Nonetheless, it is also fair to say that nothing ever happened in Germany that was better than Hartz IV at triggering a lively basic income debate. To understand why, note, first of all, that about half the recipients of the new social assistance scheme officially called Arbeitslosengeld II (but colloquially called “Hartz IV”) are at work. The reform massively extended the possibility of the Kombilohn, of low earnings combined with benefits. As such, this is not something basic income supporters should object to, as it is inherent in a universal basic income that it would generalize this possibility. But there is a major difference. Gerard Schröder himself complained that Hartz IV was “misused” by employers, as they used it to get workers into lousy jobs, with harsh conditions, no on-the-job training and no prospects of improvement. This is precisely why basic income supporters find unconditionality so important: a benefit granted to (potential) workers irrespective of whether they are willing to accept a job enhances their bargaining power and enables them to turn down poorly paid jobs of no intrinsic interest.

Put differently, the universality of the basic income — its not being means-tested — is what enables a person to say yes to a low-paid job. Its unconditionality — its not being work-tested — is what enables a person to say no to a low-paid job. Universality without unconditionality is a recipe for exploitation, because of the potential misuse of the Kombilohn by employers. Unconditionality without universality is a recipe for exclusion, because of the trap created by means-tested handouts. Instead, the conjunction of universality and unconditionality — so central to the basic income movement since its inception — is a path to emancipation. How emancipatory it can be will of course depend on its level. As stressed by Wolfgang Strengmann-Kuhn, however, the emancipatory effect starts being produced even with a level of basic income far below what would be deemed sufficient to live on for one’s whole life, even in a city, even on one’s own. Even a much lower universal and unconditional basic income broadens life options and thereby empowers its beneficiaries: it can make it realistic, for example, to accept an internship or an apprenticeship, or to combine further education with a part-time job, or to take the risk of becoming self-employed or of starting a cooperative, in situations in which today, in the absence of a basic income, one would be forced to accept a lousy full-time job.

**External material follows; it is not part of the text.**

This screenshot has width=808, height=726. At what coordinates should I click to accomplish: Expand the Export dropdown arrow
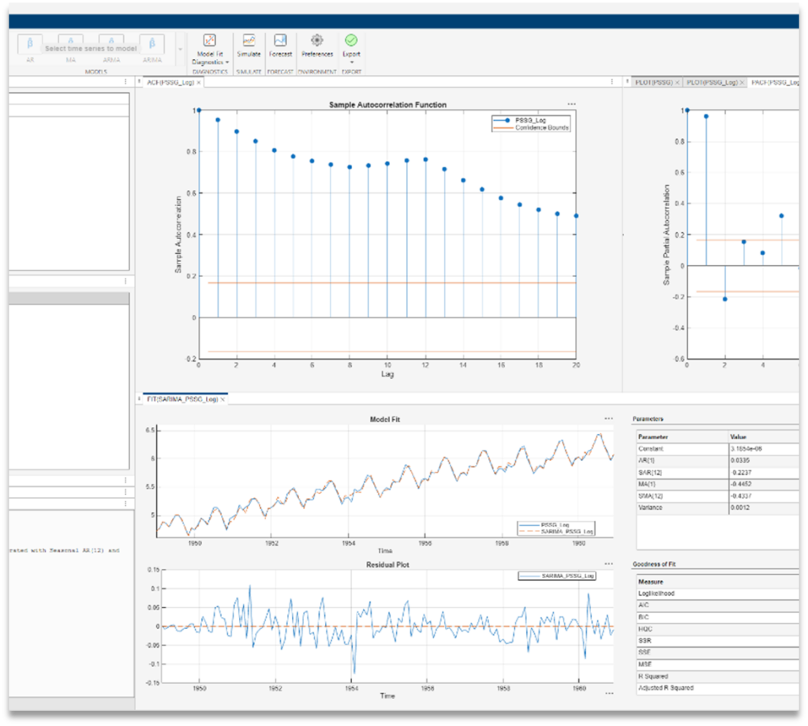pyautogui.click(x=351, y=62)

A “partial” basic income, i.e. a low but genuinely universal and unconditional basic income, is therefore one obvious way in which one can move forward. But there are many others, more or less suited to local circumstances, more or less achievable in a particular political context, more or less likely to trigger a sequence of further emancipatory steps rather than unleash a damaging backlash. To move forward, we must dare to be “visionaries”, as emphasized by Götz Werner, while not hesitating to be “opportunists”, as demonstrated by Wolfgang Strengmann-Kuhn. Guided by our vision of a just society and a just world, we must be on the lookout for political opportunities to get closer to it, without denying the size of the challenges ahead — not least those arising from globalization — and without too much optimism about immediate success. Some good surprises are then bound to come our way…


[1] “No Eurozone without euro-dividend”, downloadable from www.uclouvain.be/8609.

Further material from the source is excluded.